**Information provided:**
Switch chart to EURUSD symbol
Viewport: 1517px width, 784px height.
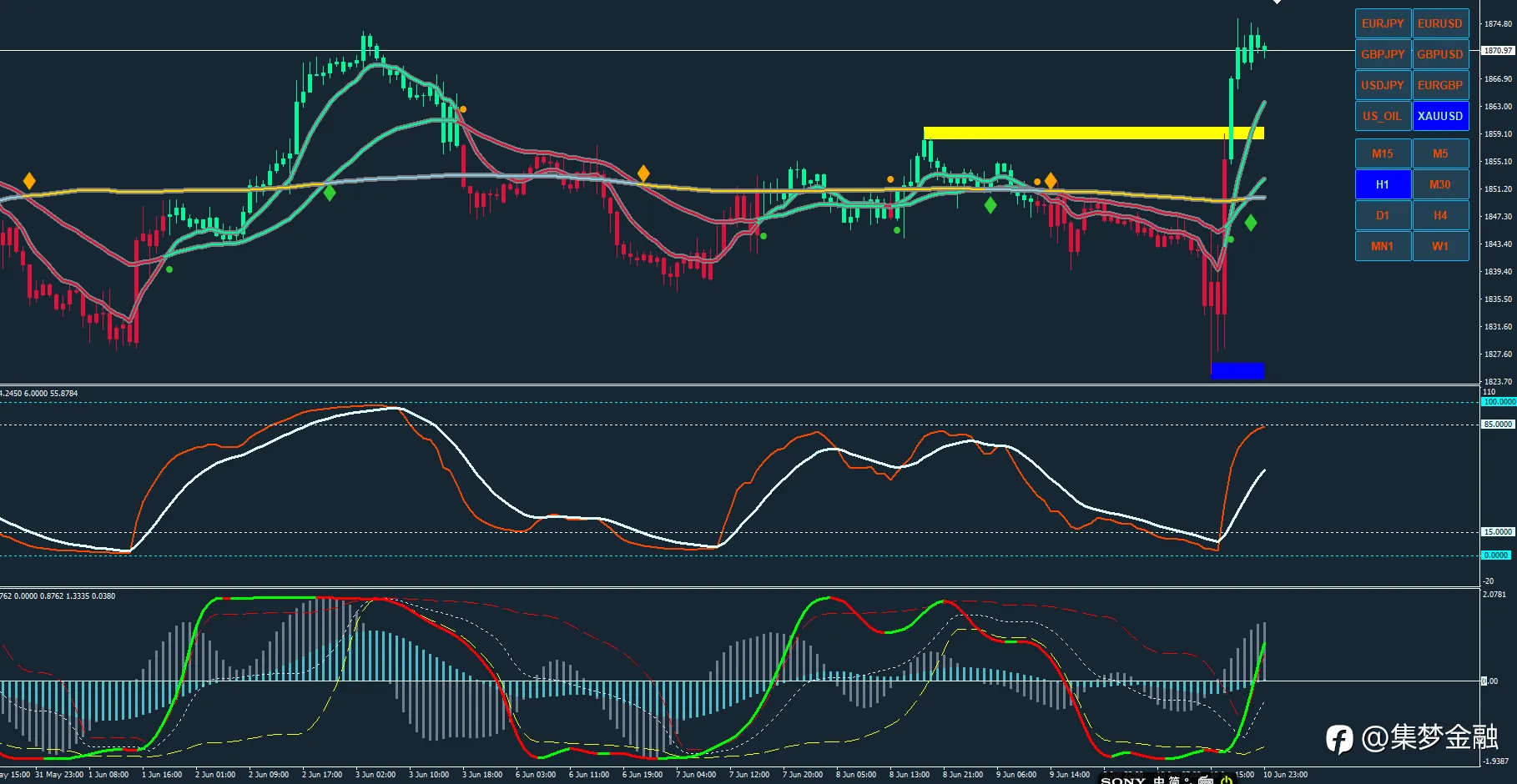1440,23
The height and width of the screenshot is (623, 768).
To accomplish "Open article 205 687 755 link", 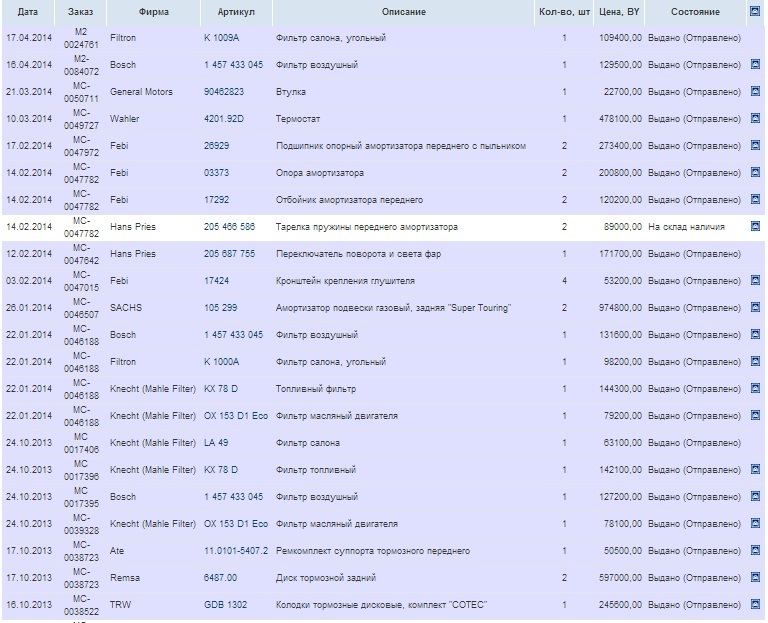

**Try it:** Word for word, restate all of the material, omitting the images.

**Written response:**
Switch chart to EURUSD symbol
Viewport: 1517px width, 784px height.
1440,23
The height and width of the screenshot is (623, 768).
To accomplish "Open article 205 687 755 link", 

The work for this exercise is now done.